Rodrigo Amado & David Maranha
Wrecks
Rodrigo Amado (ts), David Maranha (elp).
Label / Distribution : Nariz Entupido
Une note tenue, étonnamment ronde pour Rodrigo Amado donne le départ de Wrecks, nouveau duo du saxophoniste avec David Maranha, musicien portugais reconnu dans la sphère des musiques électroacoustiques. Une note qui va peu à peu devenir rauque et se lester de poussière et de rocaille, à mesure que l’orgue électrique va envahir l’espace comme les nuages se massent à l’horizon. Menaçant et inexorable. On pourrait songer, au premier abord, que Maranha fournit avant tout un travail de nappes, de bourdons plus ou moins agressifs qui viennent altérer les cataractes d’un saxophone qui se débat. Mais le clavier est beaucoup plus agité qu’on pourrait le croire, le son saturé parfois propose des variations et des virages. Quant au ténor d’Amado, il est d’un calme olympien, trace une route droite avec une sérénité gracile que l’on pourrait facilement qualifier de coltranienne.
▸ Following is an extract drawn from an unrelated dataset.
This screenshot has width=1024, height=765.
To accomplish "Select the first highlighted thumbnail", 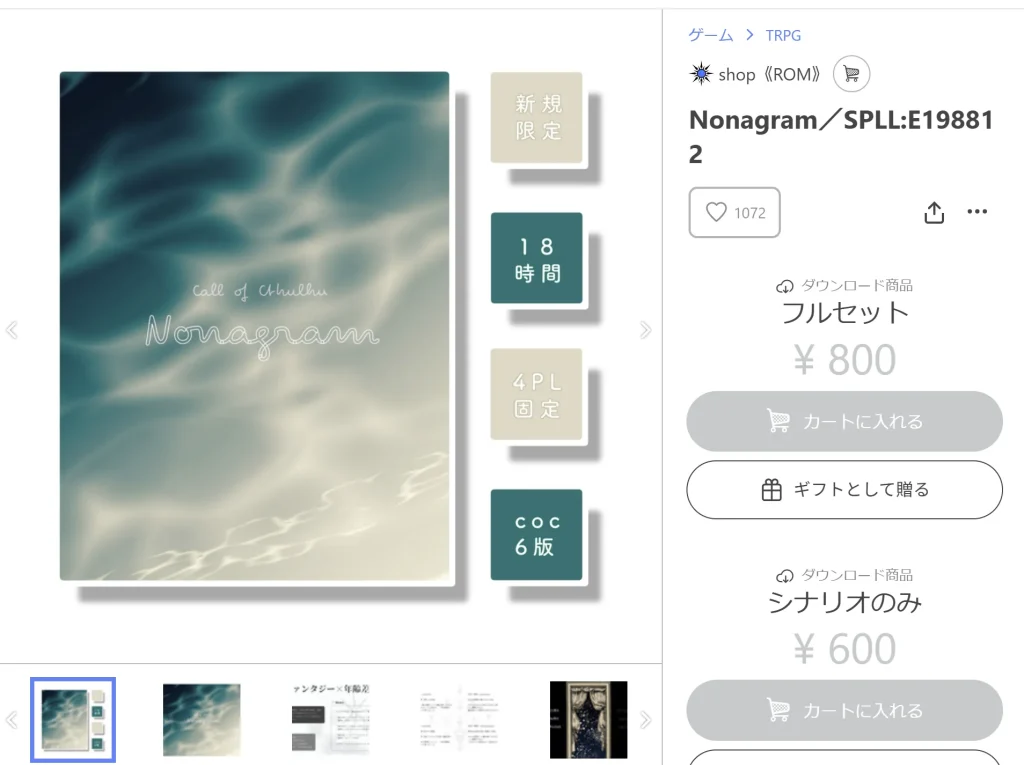I will (73, 720).
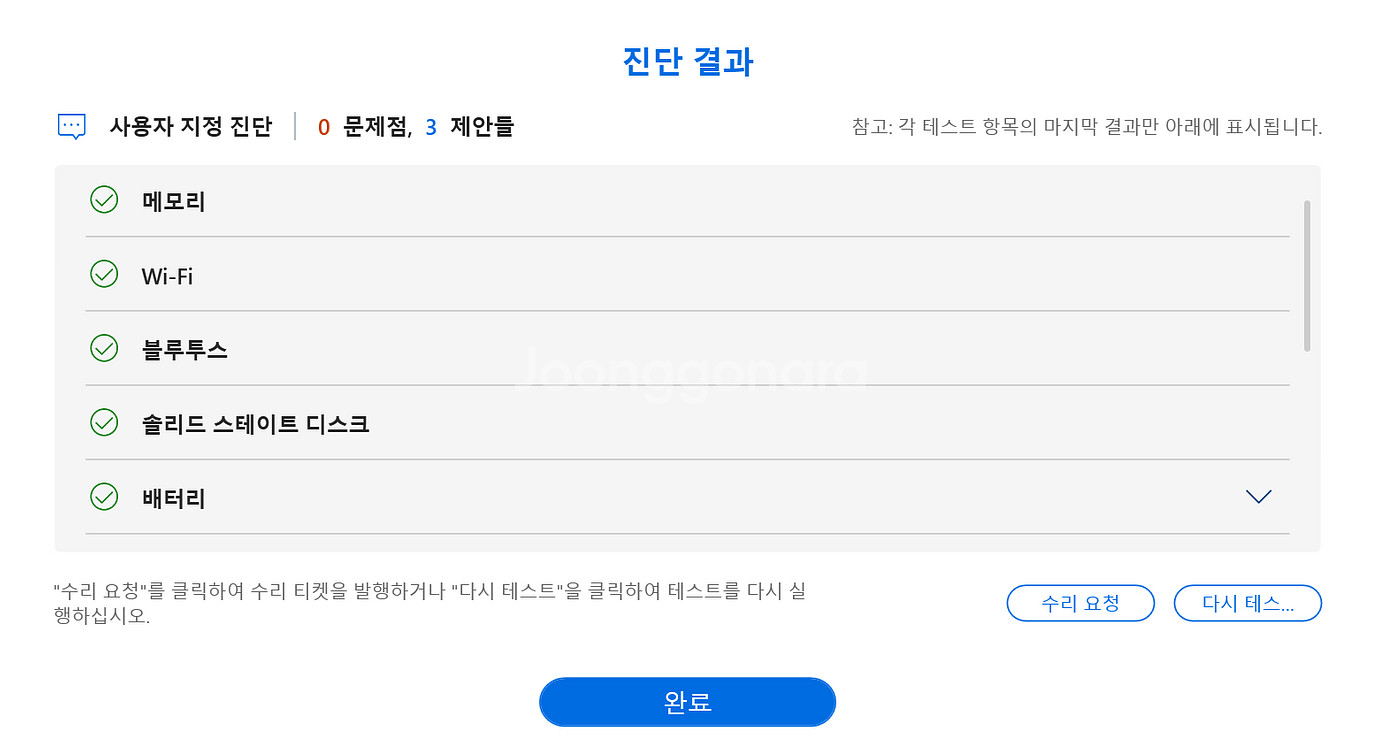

Le morceau-titre dure près de trois quarts d’heure, et il serait faux de penser que le décor est une chose acquise. À la fin du premier tiers, c’est le saxophone qui se rebelle et resserre le canevas de l’échange pour en faire des mailles très fines où le son de Maranha se limite à une palpitation agressive, comme une montée de tension. La tension, d’ailleurs, est devenue omniprésente et l’on retrouve Rodrigo dans un style plus familier, le ténor anguleux et très en avant, dominant une mer de son devenue étale et un horizon parfaitement dégagé qu’il va, dans la seconde moitié du morceau, s’échiner à transformer en tempête.
L’océan est d’ailleurs la métaphore la plus juste pour évoquer une musique faite de flux et de reflux, de vagues fortes et de tangages intranquilles. Le titre, Wrecks, peut être traduit par épaves, et c’est vrai que l’on pense à ça, un navire fantôme érodé par le son qui se déplace au gré ses courants, sans être totalement maître des directions. C’est un univers puissant dans lequel Rodrigo Amado étonne par sa facilité à s’y glisser, tant il diverge de ses choix habituels. L’occasion de découvrir la musique de David Maranha, dont on conseillera le trio de 2021 avec Chris Corsano et Richard Youngs.